2 Method of Validation of the Predicted Source Location and Rate

In order to understand the order of magnitude of the error we have used the horizontal \( r_{H} = \sqrt {\left( {x^{s} - x_{t}^{s} } \right)^{2} + \left( {y^{s} - y_{t}^{s} } \right)^{2} } \) and vertical \( r_{V} = \left| {z^{s} - z_{t}^{s} } \right| \) distances of the estimated source location (x s, y s, z s) from the true source location \( \left( {x_{t}^{s} ,y_{t}^{s} ,z_{t}^{s} } \right) \) where index “t” stays for the true source.
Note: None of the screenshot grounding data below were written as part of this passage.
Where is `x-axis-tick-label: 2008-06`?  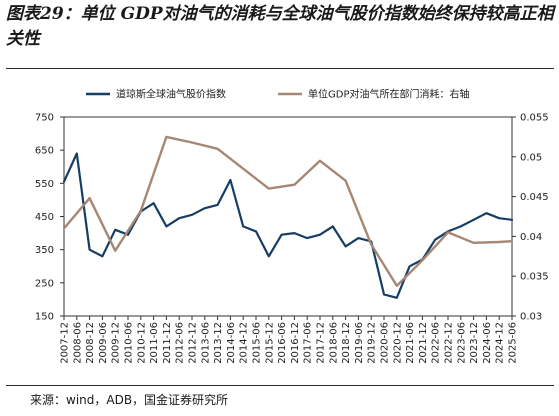 x-axis-tick-label: 2008-06 is located at coordinates (78, 343).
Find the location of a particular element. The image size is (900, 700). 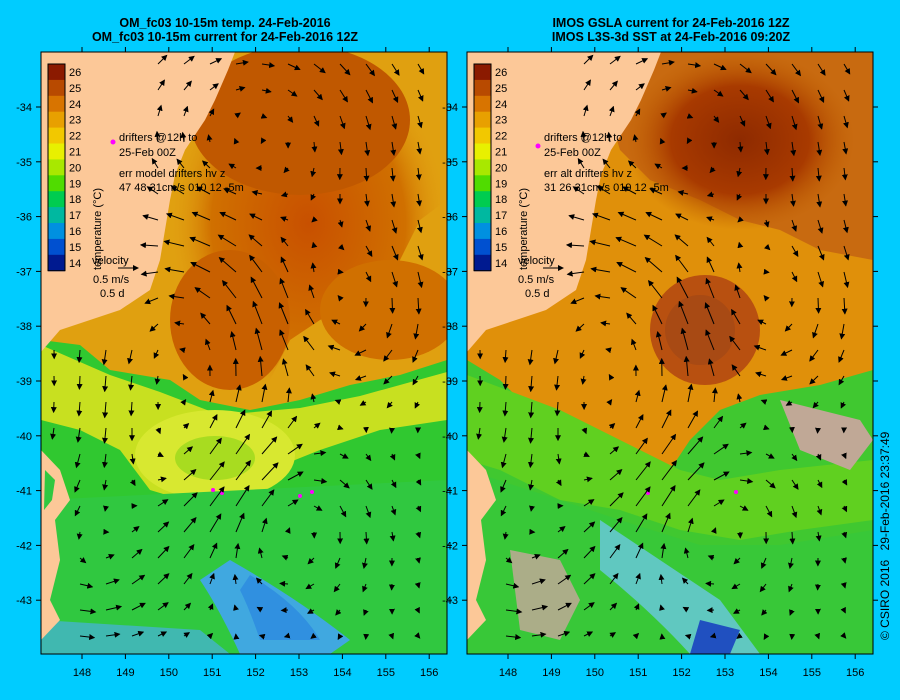

lon-tick-label: 150 is located at coordinates (169, 673).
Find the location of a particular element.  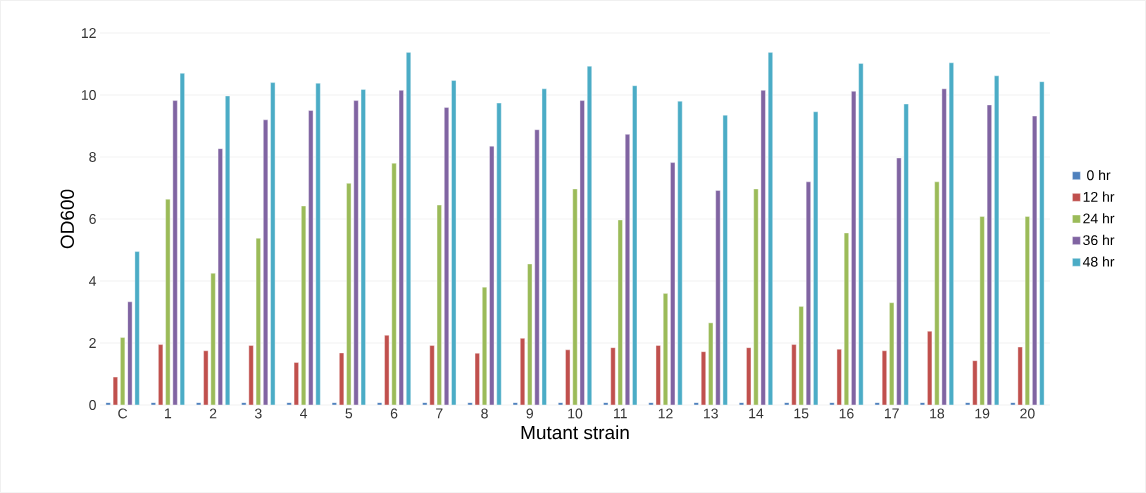

x-tick-label: 15 is located at coordinates (802, 414).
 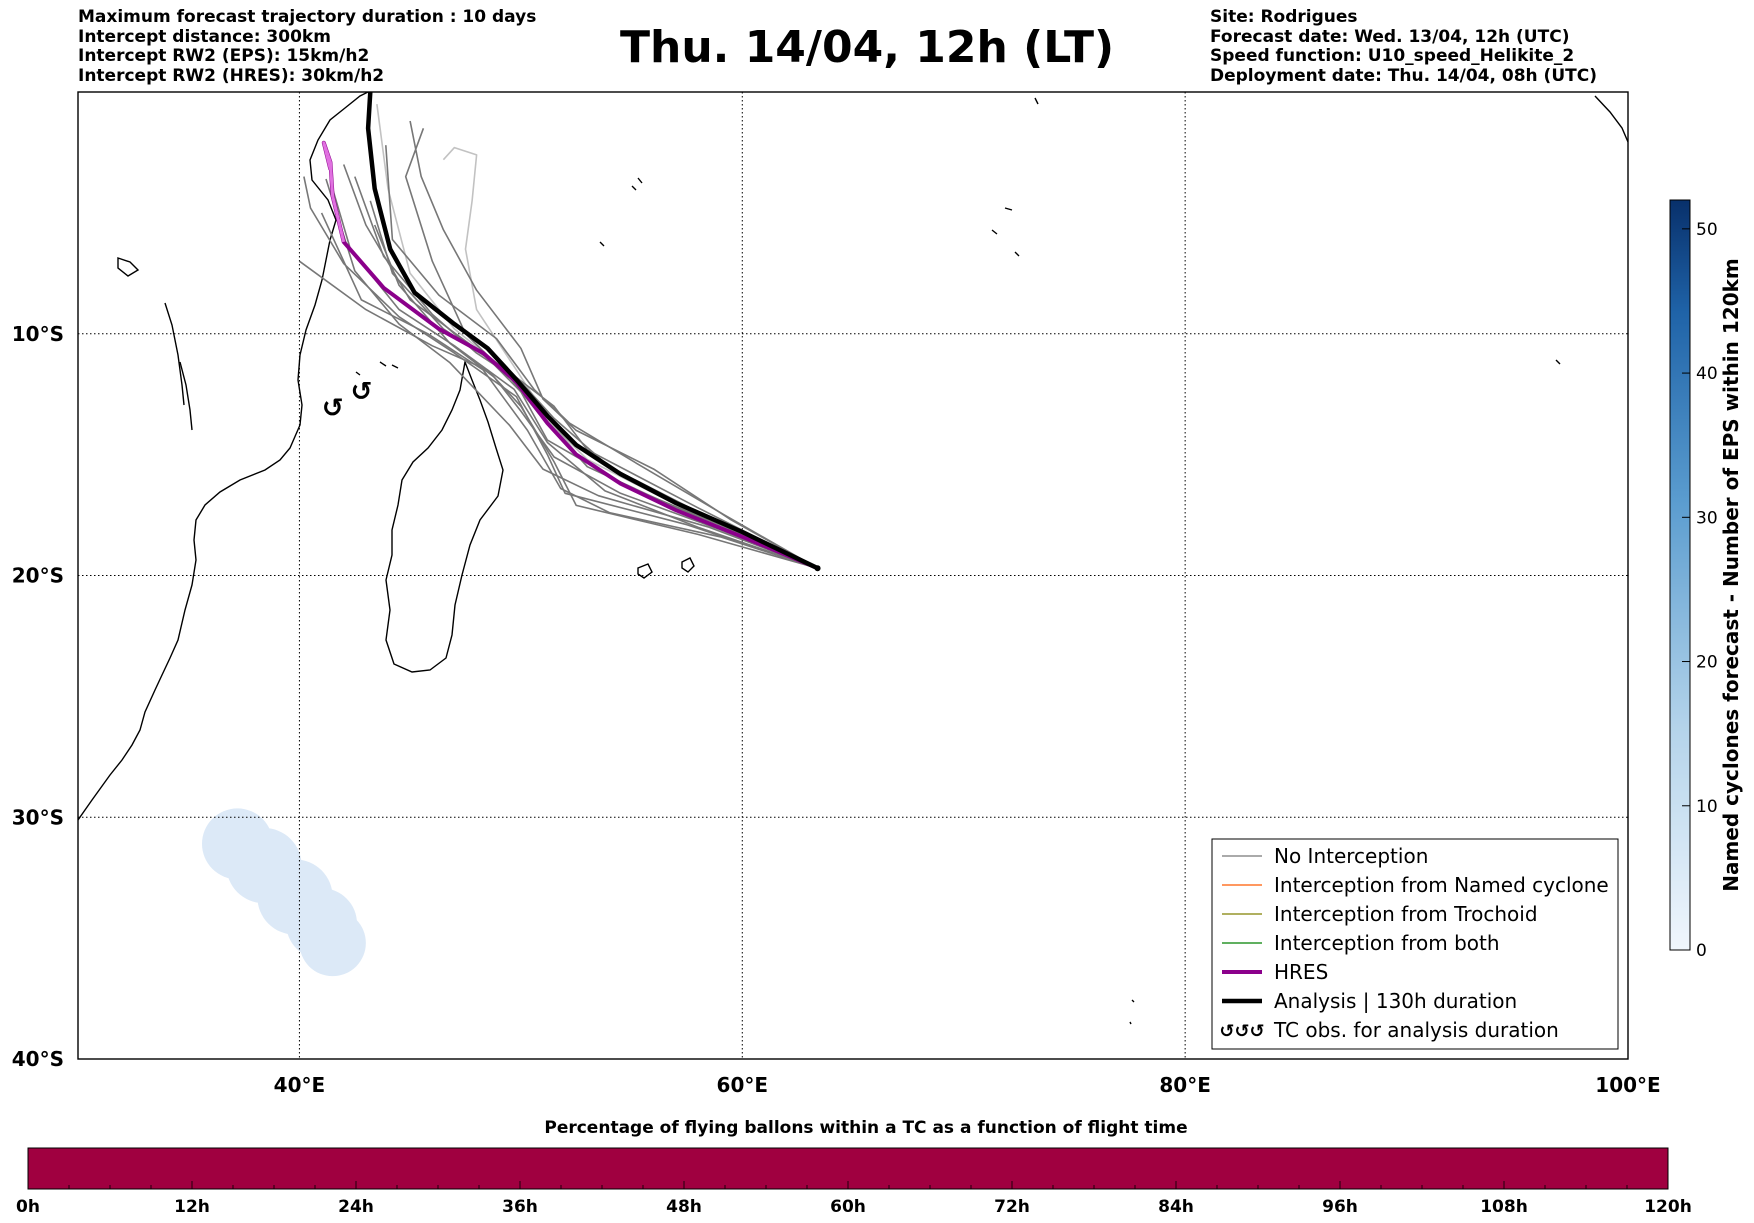 What do you see at coordinates (38, 576) in the screenshot?
I see `y-tick-label-1: 20°S` at bounding box center [38, 576].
We have assumed that the predicted source (x s, y s, z s) is located at the center of the cell.

Concerning the source rate we have calculated the relative source rate ratio \( \delta q = \hbox{max} \left[ {\left( {q^{s} /q_{t}^{s} } \right),\left( {q_{t}^{s} /q^{s} } \right)} \right] \) which is always greater than unity for both underestimated and overestimated source rates.

3 Computational System

The solution was performed in a Laptop with 8 GB RAM using the OpenMP protocol and all the cores (four) of the processor (Intel(R) Core(TM) i7-4700MQ CPU @ 2.40 GHz).

4 Results

The horizontal distance (r H ) between the real and the predicted source was found equal to 10.81 m and the vertical distance (r V ) equal to 0.54 m which are slightly better results than Kovalets et al. (2011) (r H  = 11 m and r V  = 0.8 m).

The relative source rate ratio was found equal to 2.26 which is again better result than Kovalets et al. (2011) (δq = 3.1).

5 Conclusions

A major change in the data assimilation code of Kovalets et al. (2011) was performed in Efthimiou et al. (2016) and included the implementation of a two-step approach:

  • At first only the source coordinates were analyzed using a correlation function of measured and calculated concentrations.
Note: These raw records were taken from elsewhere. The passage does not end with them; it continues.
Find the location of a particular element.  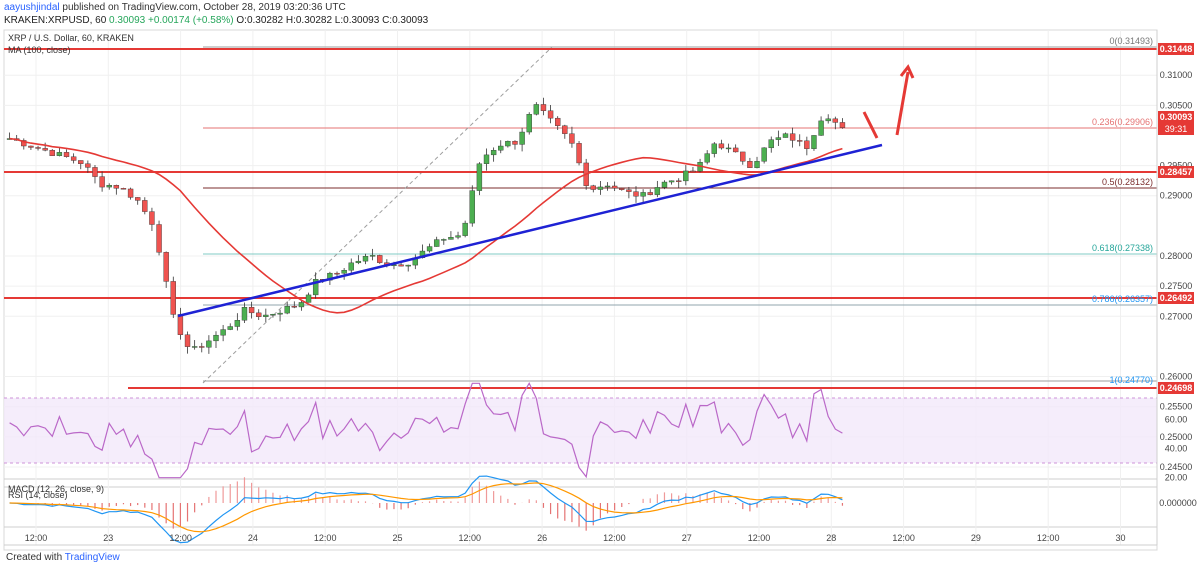

rsi-line is located at coordinates (426, 430).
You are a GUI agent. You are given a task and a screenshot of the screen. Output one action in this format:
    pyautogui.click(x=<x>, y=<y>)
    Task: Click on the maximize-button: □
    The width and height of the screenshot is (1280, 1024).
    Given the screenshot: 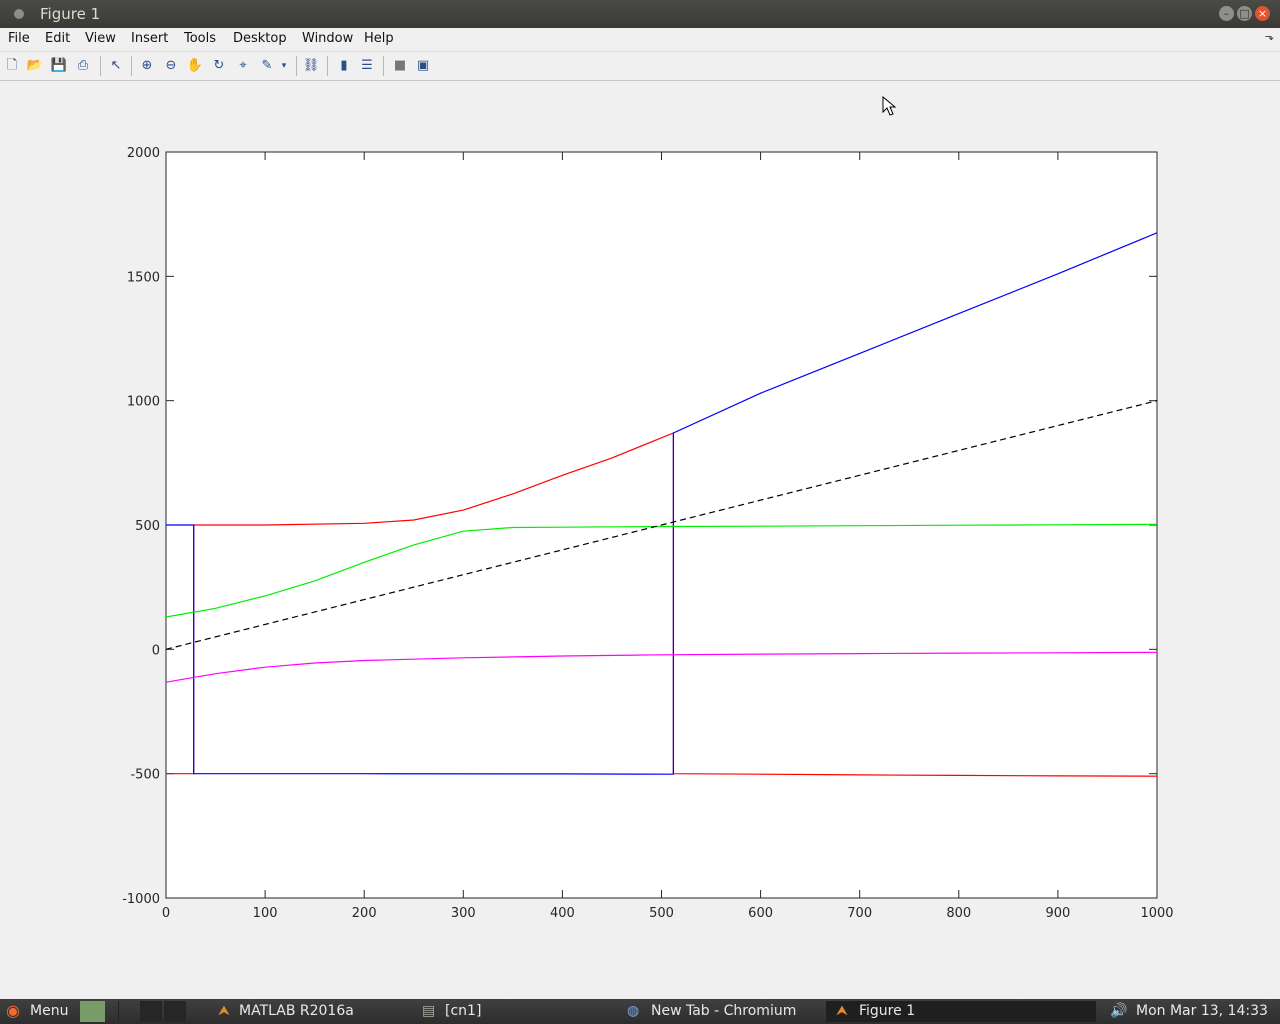 What is the action you would take?
    pyautogui.click(x=1244, y=14)
    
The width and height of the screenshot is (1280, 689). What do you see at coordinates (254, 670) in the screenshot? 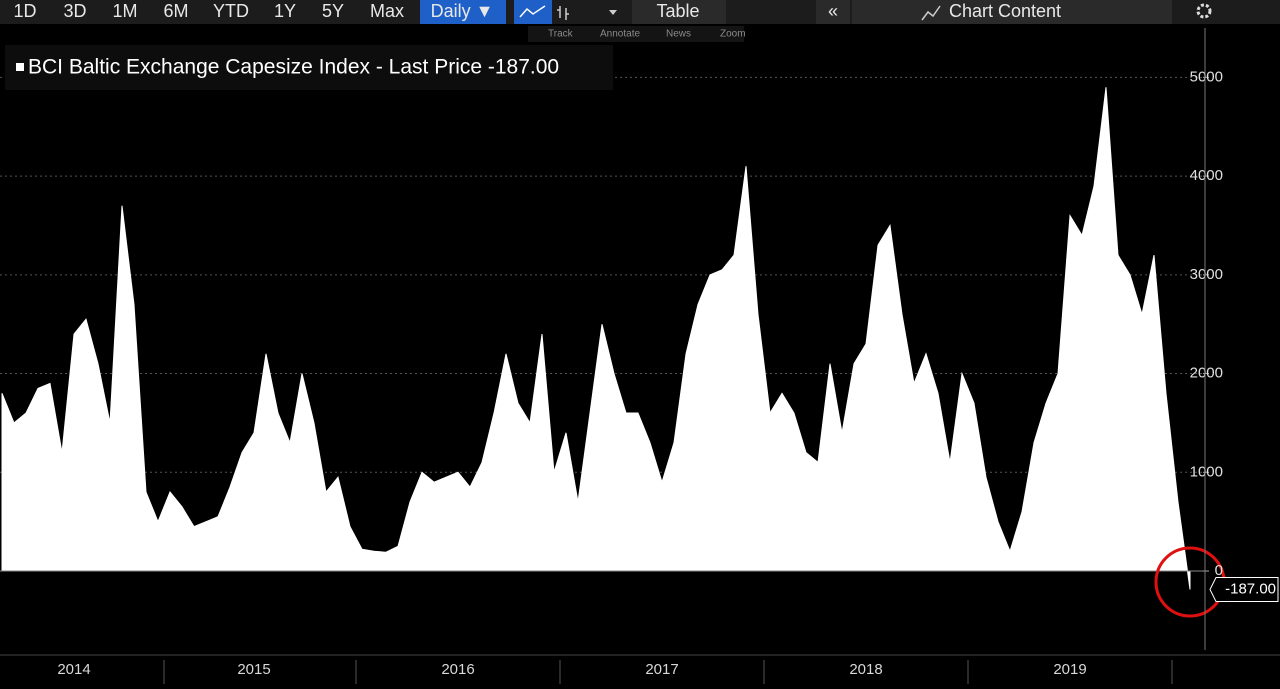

  • In the second step, the source rate was identified by minimizing a quadratic cost function.

The validation of the new algorithm was performed for the source location and rate by simulating a wind tunnel experiment on atmospheric dispersion among buildings of a real urban environment. Good results of source location and rate estimation have been achieved when all available measurements (244) were used to solve the inverse problem.